In classes, I tell students this, but I always have this sneaking suspicion that they don't believe me. Perhaps I'm not dramatic enough, or maybe I need a monkey helper, but it's not really a problem. What one person considers broken and what another person considers good aren't necessarily on the same page. Instead, it's a knowing realisation on the author's part that stems from a growing awareness of what he/she is capable of and what is desired in the work. The more an author grows into his or her capabilities, the better the author become at identifying what is broken.
There are broken chapters in A Walking Tour of the Dreaming City. So far, I've had three. At one stage, they might have been serviceable, but they're unredeemable now. There's nothing there but ash and my hate and I've had to begin from scratch for these chapters: new characters, new plots, new ideas on how they fit into the mosaic of the book as a whole. It has pushed me back some in the schedule, adding an extra month, I think.

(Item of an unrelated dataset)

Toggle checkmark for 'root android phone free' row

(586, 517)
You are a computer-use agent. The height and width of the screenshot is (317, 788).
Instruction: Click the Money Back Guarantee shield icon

See, I honestly thought I was going to have a fourth broken chapter today. I've been trying to make it work for the last two weeks and I woke up today with nothing but hate for it, and I thought, Fuck it. If it doesn't work by the end of today, I'll just scrap it and begin again. It would have cost me thirteen thousand words, which means that it was one of the more structurally important chapters, but better to kill it than to allow the rot to set into the other eighty thousand words. A dead piece of fiction must be amputated, just as with a dead flesh and living men and women.
That, however, did not happen. The characters found their place. The chapter found its way to the end. It's now called 'the Spring City'.
Now, to find some children to pour petrol over.